Exercises:
#1 What career Wimbledon match winning percentage does the tennis text give for Borg?
#2 Rewrite the listing as a numbered list, beginning at the line containing "You are a GUI" and running through the end of the listing, skipping blank lines. Omit the pictures.

Text segment:
■ ■ ■ ■ ■

There is a difference between being the most accomplished player, and being the greatest player. There are many pitchers who won more games than Sandy Koufax, but few--if any--pitchers who I would choose over Koufax to pitch game seven of the World Series. If I needed a great running back to help me win one game, there is no one who I would take ahead of Jim Brown, including the players who have rushed for more career yards than he did. 

In my October 23, 2012 article Fun With Tennis Numbers, I listed some of the records Borg still held (or held jointly) more than 30 years after he played his final Grand Slam tournament:

  1. Best career overall match winning percentage (.827)
  2. Best career Grand Slam match winning percentage (.898)
  3. Best career Wimbledon match winning percentage (.927)
  4. Best career match winning percentage against top 10 players (.725)
  5. Best career Grand Slam tournament winning percentage (.407)
  6. Won at least one Grand Slam singles title for eight straight years
  7. Only man to win three Grand Slam singles titles without losing a set
  8. Only man to reach four Grand Slam singles finals without losing a set
  9. Only man to defeat six previous Grand Slam winners in a Grand Slam final
  10. Holds the record for most consecutive Davis Cup singles match wins (33)
  11. Holds the record for most singles titles won before his 25th birthday (59)
  12. Reached the finals in 11 of 12 Grand Slams entered during a four year stretch

Remarkably, nearly 10 years later Borg still holds (or holds jointly) nine of those records! Nadal now holds the records for overall match winning percentage, for winning one Grand Slam singles title for 10 straight years (2005-14), and for for winning four Grand Slam singles titles without losing a set. Borg not only dominated his peers, but he set some marks that remain unbroken more than 40 years after he played in his last Grand Slam event.

In Federer, Nadal and Djokovic Reconsidered--and Why Borg Still Stands Alone, I wrote: 

Anyone who sees the larger historical perspective is amused by all of the Federer/Nadal/Djokovic talk, because none of those guys measure up to Bjorn Borg, who I described as the "Sandy Koufax of tennis." Borg outdistanced his contemporaries by a greater margin than any player in the Open Era. Consider these statistics:

* Borg was the youngest player to win the Italian Open, the French Open and Wimbledon. Borg's records for the French Open and Wimbledon have been broken but he is the only player who was simultaneously the youngest ever champion of all three events.

* Until the age of 21, Borg never lost to a player younger than he was.

* Borg achieved the French Open/Wimbledon double each year from 1978-80. No player before or since has accomplished this feat in three straight years, or even two straight years.

* Borg tied the all-time record by winning three Grand Slam titles without losing a set (1976 Wimbledon, 1978 French Open and 1980 French Open).

* Borg simultaneously held the record for most career French Open singles titles (six) and most career Wimbledon titles (five). While both records have since been broken, no other player in the Open Era has simultaneously held both marks. For half a decade, Borg was the best grass court player in the world and the best clay court player in the world. In other words, he was Nadal and Federer rolled into one, while competing against at least two players who should still be listed among the 10 greatest of all-time (Jimmy Connors and John McEnroe).

■ ■ ■ ■ ■

Task material:
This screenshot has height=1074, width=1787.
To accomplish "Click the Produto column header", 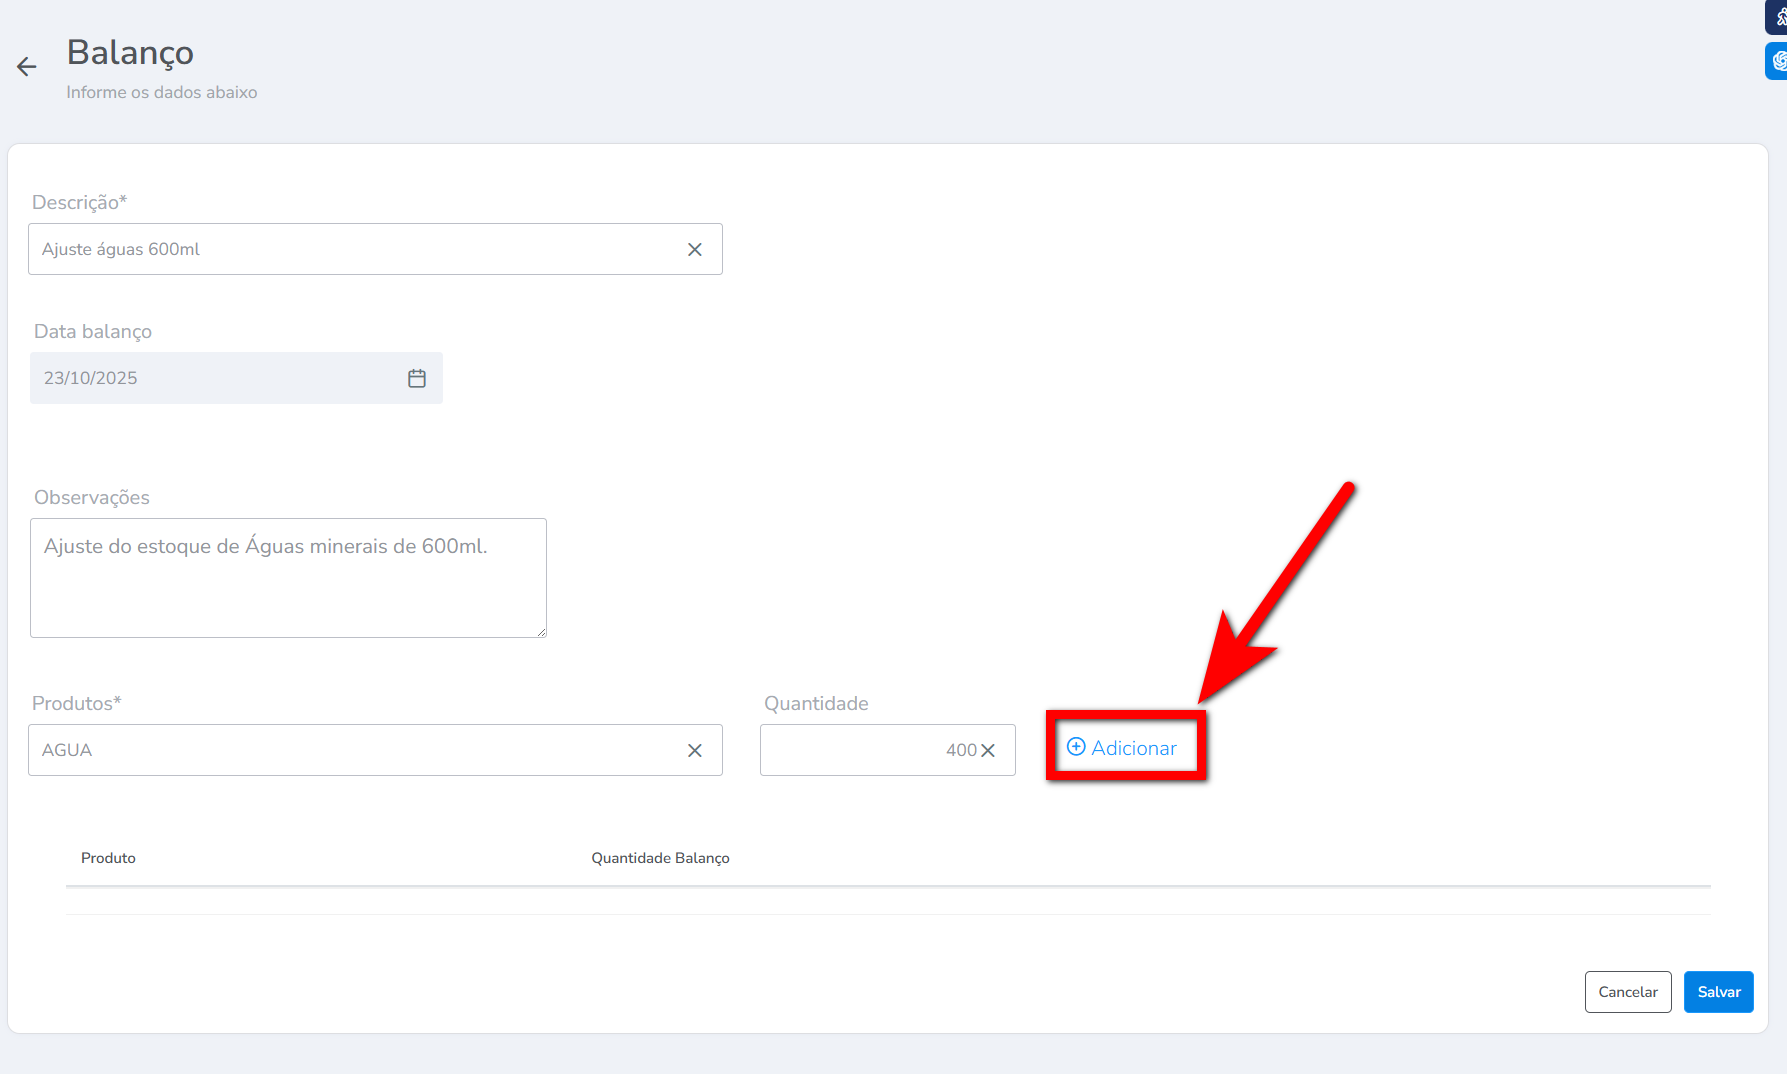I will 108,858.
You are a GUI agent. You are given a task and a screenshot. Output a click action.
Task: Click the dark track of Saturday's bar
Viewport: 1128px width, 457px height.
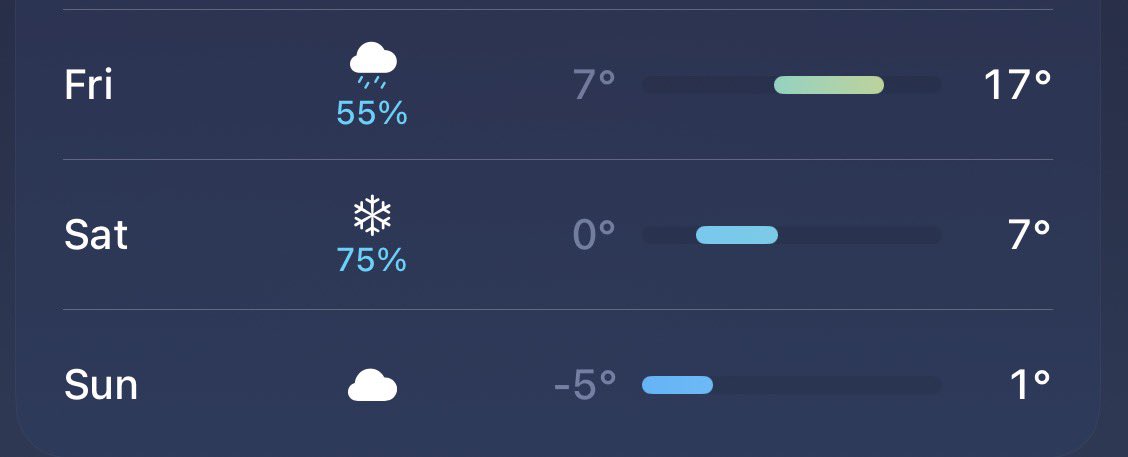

■ ■ ■ ■ ■

Answers to the exercise:
#1 .927

#2
1. You are a GUI agent. You are given a task and a screenshot. Output a click action.
2. Task: Click the dark track of Saturday's bar
3. Viewport: 1128px width, 457px height.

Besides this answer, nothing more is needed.